Close Waste Connections Dunn Construction and Demolition Debris Dump!

Close Waste Connections Dunn Construction and Demolition Debris Dump!

by Tom Ellis

RENSSELAER, NY: Rensselaer and East Greenbush (R&EG) residents continue organizing to close the Waste Connections (WC) Dunn construction and demolition debris dump. The overarching issue is the dump is sited in a major population area and thus affects many people. It is located next to the Rensselaer public school campus and in between R&EG neighborhoods. Tractor trailers–sometimes in convoys–traverse downtown Rensselaer streets every weekday from 6:30 a.m. until late afternoon, ruining the health and quality of life for many residents.

The Rensselaer Environmental Coalition (REC), of which I am a member, held a community meeting on May 19 attended by more than 100, in-person and virtually. REC updated attendees about ongoing dump pollution and the latest developments, and provided information about how to give oral and written comments during the permit renewal process, including at the upcoming June 14 Waste Connections Environmental Justice meeting and future DEC (NYS Department of Environmental Conservation) public comment period and hearings.

Waste Connections applied to DEC in January for a dump permit renewal. DEC determined the application to be incomplete, WC resubmitted, and DEC replied in late March that the application remained incomplete.

WC is attempting to limit DEC’s permit review to one issue: a berm WC hopes to construct between the dump and the school.

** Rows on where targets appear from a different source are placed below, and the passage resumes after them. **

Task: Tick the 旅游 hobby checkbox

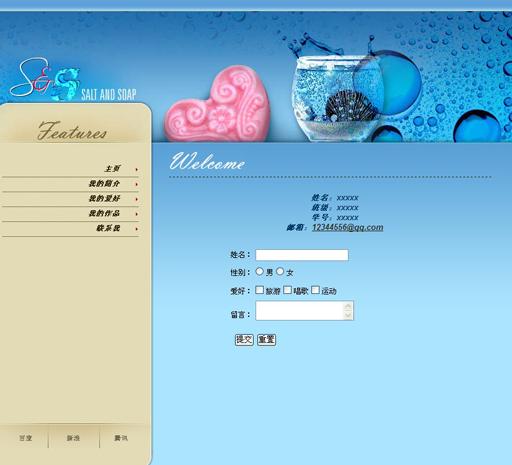Action: (x=260, y=290)
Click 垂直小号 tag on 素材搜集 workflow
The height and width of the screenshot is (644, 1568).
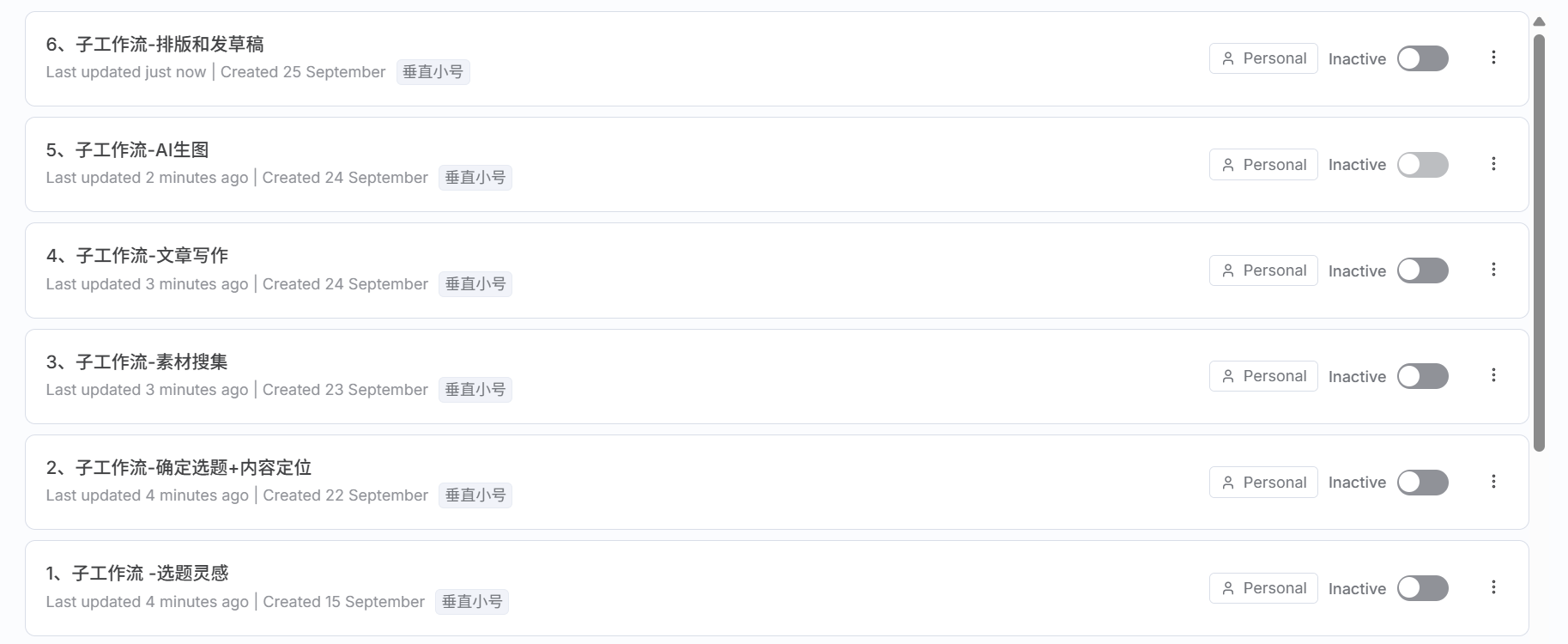(475, 390)
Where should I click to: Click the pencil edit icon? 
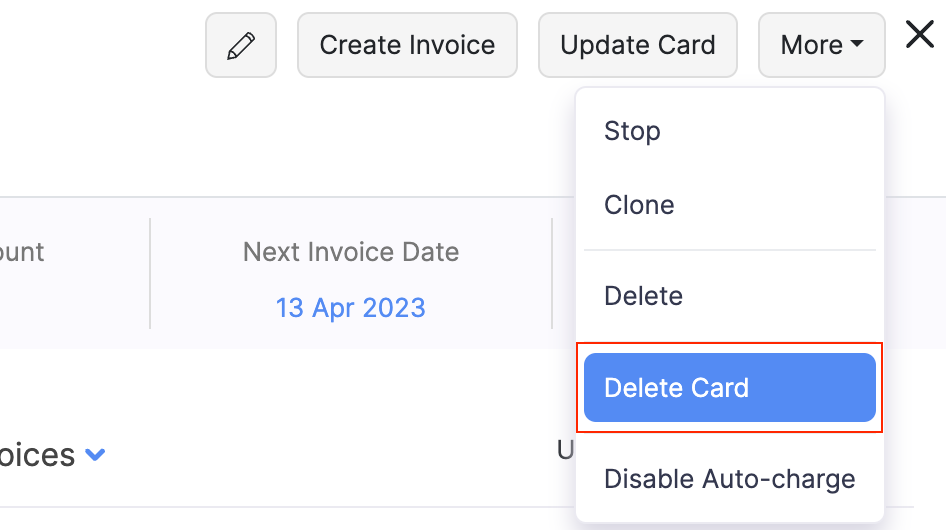241,45
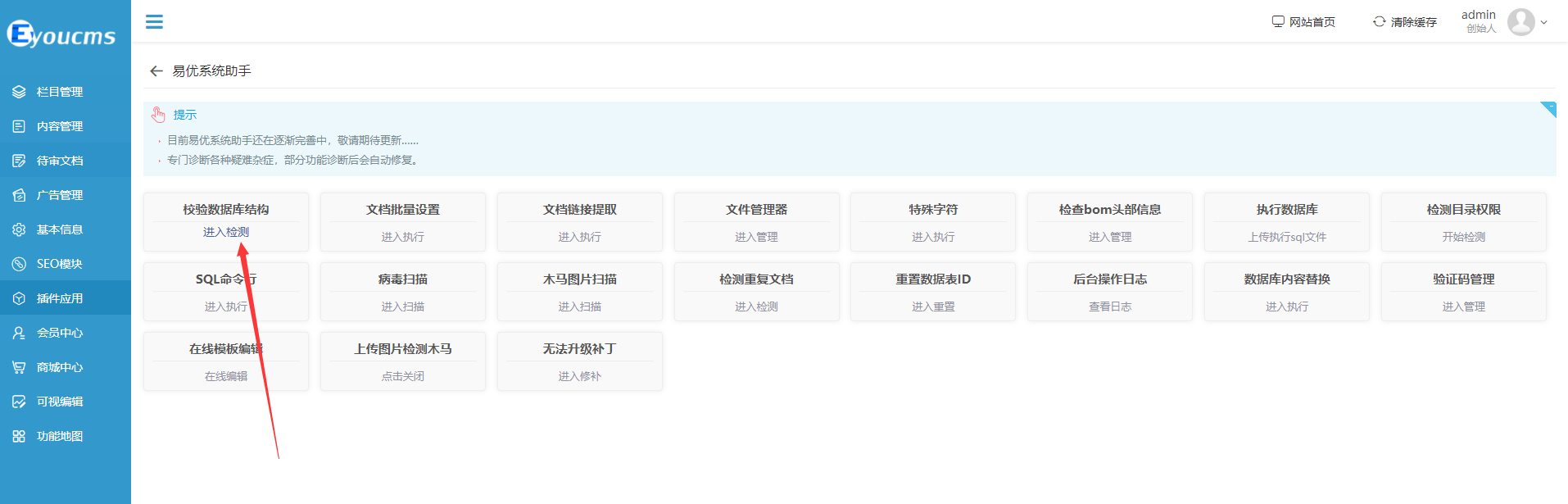Collapse the tips panel via corner triangle
The width and height of the screenshot is (1568, 504).
1549,108
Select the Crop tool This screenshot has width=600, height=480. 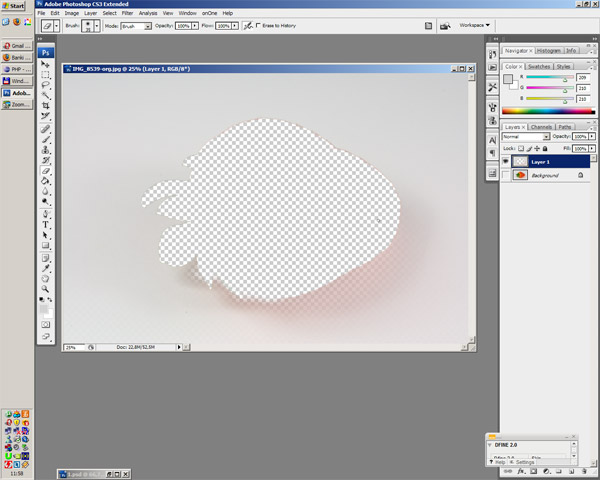click(x=46, y=105)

This is problematic for many reasons:

  • WC may try to ignore all other concerns raised by dump opponents at its June 14 environmental justice meeting and later.
  • Several times in recent years, DEC officials, including the commissioner, wrote or said, DEC would treat any renewal application as a new application.
  • In 2012 when DEC approved the initial dump application (the dump opened in January 2015), DEC committed regulatory malpractice. DEC allowed WC to review the public comments submitted in opposition to the dump; DEC apparently never reviewed the WC responses for completeness and accuracy. DEC then issued the dump permit based on the deceptively flawed WC analysis.
  • One example of this is that WC denied that the dump would be sited right next to a brand new school even though this was a major concern raised by the public. DEC accepted this incredibly important misrepresentation and licensed the dump.
  • The point here is that the original dump approval was massively fraudulent in that many of the important issues (school proximity, tractor trailer truck traffic, diesel exhaust, noise, dust, dirt, air pollution) were neglected by both WC and DEC. If WC can get away with insisting that the only difference between the 2012 and 2022 applications is the berm, then all the critically important environmental, health, and quality of life issues that were never examined in 2012 would remain unexamined by DEC again, facilitating a wrongful relicensing.
  • In 2003, DEC rejected a thorough $40 million cleanup of the BASF industrial manufacturing site south of downtown Rensselaer, and allowed BASF a $7 million partial cleanup. DEC justified this saying the costlier and better cleanup would cause too much truck traffic, noise and congestion in Rensselaer. Nine years later, DEC “forgot” its concerns about noise, heavy truck traffic and congestion when it approved the WC dump application.

It DEC requires a full environmental review, it may take years to complete. The WC dump should be closed now but under no circumstances should DEC allow the dump to remain open past July 22 when its permit expires.